■ PROBLEM TO SOLVE ■
All of the data, from the first line to the last, should be reproduced without alteration.
== DATASET EXTRACT
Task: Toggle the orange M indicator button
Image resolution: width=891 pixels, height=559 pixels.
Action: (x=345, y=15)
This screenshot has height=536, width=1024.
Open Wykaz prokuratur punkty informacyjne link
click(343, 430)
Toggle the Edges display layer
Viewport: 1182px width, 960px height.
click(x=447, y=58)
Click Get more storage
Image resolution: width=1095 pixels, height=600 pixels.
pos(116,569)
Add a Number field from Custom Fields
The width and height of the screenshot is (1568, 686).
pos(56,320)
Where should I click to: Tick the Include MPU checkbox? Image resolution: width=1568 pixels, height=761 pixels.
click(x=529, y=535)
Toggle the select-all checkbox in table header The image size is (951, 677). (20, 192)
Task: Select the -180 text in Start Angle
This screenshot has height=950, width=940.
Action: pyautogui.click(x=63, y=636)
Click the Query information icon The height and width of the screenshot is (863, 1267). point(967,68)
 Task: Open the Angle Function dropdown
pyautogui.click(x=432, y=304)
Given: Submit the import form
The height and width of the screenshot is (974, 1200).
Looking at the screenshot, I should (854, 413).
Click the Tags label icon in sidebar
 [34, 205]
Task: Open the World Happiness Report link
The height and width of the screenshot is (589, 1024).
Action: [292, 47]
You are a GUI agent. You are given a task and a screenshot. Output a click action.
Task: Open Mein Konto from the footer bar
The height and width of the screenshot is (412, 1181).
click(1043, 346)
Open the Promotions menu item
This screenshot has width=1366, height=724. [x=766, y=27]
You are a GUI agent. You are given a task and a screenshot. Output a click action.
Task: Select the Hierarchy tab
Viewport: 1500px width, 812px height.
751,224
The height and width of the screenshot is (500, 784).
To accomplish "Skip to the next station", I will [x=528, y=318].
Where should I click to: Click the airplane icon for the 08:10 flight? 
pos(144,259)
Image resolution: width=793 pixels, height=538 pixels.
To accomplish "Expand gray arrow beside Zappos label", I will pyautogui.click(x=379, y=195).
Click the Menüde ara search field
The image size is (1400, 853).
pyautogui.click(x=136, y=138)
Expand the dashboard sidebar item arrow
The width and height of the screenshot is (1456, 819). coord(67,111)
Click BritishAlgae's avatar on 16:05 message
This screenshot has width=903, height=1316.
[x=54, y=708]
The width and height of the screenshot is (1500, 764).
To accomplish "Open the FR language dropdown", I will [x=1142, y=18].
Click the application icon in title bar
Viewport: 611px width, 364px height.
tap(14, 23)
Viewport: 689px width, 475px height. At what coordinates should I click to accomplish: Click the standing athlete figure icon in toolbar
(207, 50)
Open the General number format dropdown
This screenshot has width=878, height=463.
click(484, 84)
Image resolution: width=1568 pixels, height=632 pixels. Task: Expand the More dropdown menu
====
■ RESULT FOR THIS TASK ■
Task: Toggle the orange M indicator button
Image resolution: width=891 pixels, height=559 pixels.
Action: (x=345, y=15)
This screenshot has height=536, width=1024.
Open Wykaz prokuratur punkty informacyjne link
click(343, 430)
Toggle the Edges display layer
Viewport: 1182px width, 960px height.
click(x=447, y=58)
Click Get more storage
Image resolution: width=1095 pixels, height=600 pixels.
pos(116,569)
Add a Number field from Custom Fields
The width and height of the screenshot is (1568, 686).
pos(56,320)
Where should I click to: Tick the Include MPU checkbox? Image resolution: width=1568 pixels, height=761 pixels.
click(x=529, y=535)
Toggle the select-all checkbox in table header The image size is (951, 677). (20, 192)
Task: Select the -180 text in Start Angle
This screenshot has height=950, width=940.
Action: pyautogui.click(x=63, y=636)
Click the Query information icon The height and width of the screenshot is (863, 1267). point(967,68)
 Task: Open the Angle Function dropdown
pyautogui.click(x=432, y=304)
Given: Submit the import form
The height and width of the screenshot is (974, 1200).
Looking at the screenshot, I should (854, 413).
Click the Tags label icon in sidebar
 [34, 205]
Task: Open the World Happiness Report link
The height and width of the screenshot is (589, 1024).
Action: [292, 47]
You are a GUI agent. You are given a task and a screenshot. Output a click action.
Task: Open Mein Konto from the footer bar
The height and width of the screenshot is (412, 1181).
click(1043, 346)
Open the Promotions menu item
This screenshot has width=1366, height=724. [x=766, y=27]
You are a GUI agent. You are given a task and a screenshot. Output a click action.
Task: Select the Hierarchy tab
Viewport: 1500px width, 812px height.
751,224
The height and width of the screenshot is (500, 784).
To accomplish "Skip to the next station", I will [x=528, y=318].
Where should I click to: Click the airplane icon for the 08:10 flight? 
pos(144,259)
Image resolution: width=793 pixels, height=538 pixels.
To accomplish "Expand gray arrow beside Zappos label", I will pyautogui.click(x=379, y=195).
Click the Menüde ara search field
The image size is (1400, 853).
pyautogui.click(x=136, y=138)
Expand the dashboard sidebar item arrow
The width and height of the screenshot is (1456, 819). coord(67,111)
Click BritishAlgae's avatar on 16:05 message
This screenshot has width=903, height=1316.
[x=54, y=708]
The width and height of the screenshot is (1500, 764).
To accomplish "Open the FR language dropdown", I will [x=1142, y=18].
Click the application icon in title bar
Viewport: 611px width, 364px height.
tap(14, 23)
Viewport: 689px width, 475px height. At what coordinates should I click to accomplish: Click the standing athlete figure icon in toolbar
(207, 50)
Open the General number format dropdown
This screenshot has width=878, height=463.
click(484, 84)
Image resolution: width=1568 pixels, height=632 pixels. Task: Expand the More dropdown menu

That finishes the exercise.